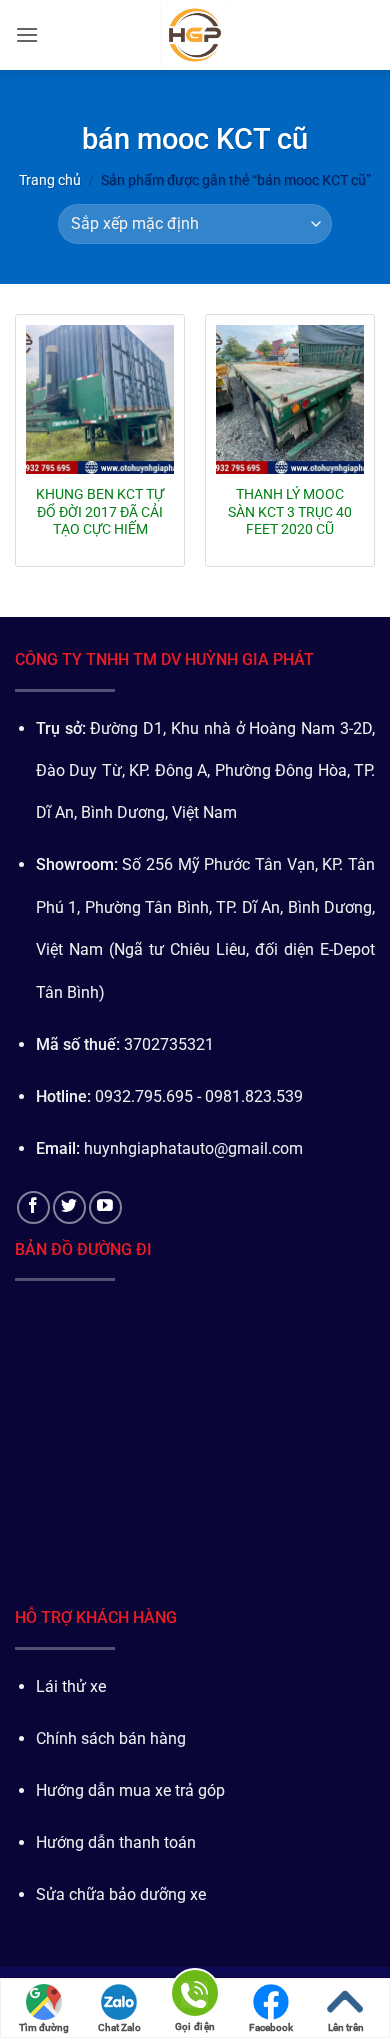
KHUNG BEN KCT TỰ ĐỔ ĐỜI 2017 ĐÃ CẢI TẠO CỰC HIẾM (100, 511)
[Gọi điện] (195, 1996)
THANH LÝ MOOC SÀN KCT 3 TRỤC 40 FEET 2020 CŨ (290, 511)
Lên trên (346, 2027)
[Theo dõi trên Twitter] (69, 1207)
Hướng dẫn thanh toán (116, 1842)
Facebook (271, 2027)
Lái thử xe (71, 1686)
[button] (27, 34)
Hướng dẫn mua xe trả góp (130, 1790)
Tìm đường (44, 2027)
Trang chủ (50, 180)
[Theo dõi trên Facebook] (33, 1207)
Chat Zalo (119, 2027)
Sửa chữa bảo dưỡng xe (121, 1894)
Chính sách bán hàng (111, 1738)
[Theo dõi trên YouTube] (105, 1207)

+++

## ABOUT THIS TASK
Everything from the first line of the records through the line containing "Trang chủ (50, 180)" should be reproduced exactly, apart from the pictures.

## RESULT OF THE TASK
KHUNG BEN KCT TỰ ĐỔ ĐỜI 2017 ĐÃ CẢI TẠO CỰC HIẾM (100, 511)
[Gọi điện] (195, 1996)
THANH LÝ MOOC SÀN KCT 3 TRỤC 40 FEET 2020 CŨ (290, 511)
Lên trên (346, 2027)
[Theo dõi trên Twitter] (69, 1207)
Hướng dẫn thanh toán (116, 1842)
Facebook (271, 2027)
Lái thử xe (71, 1686)
[button] (27, 34)
Hướng dẫn mua xe trả góp (130, 1790)
Tìm đường (44, 2027)
Trang chủ (50, 180)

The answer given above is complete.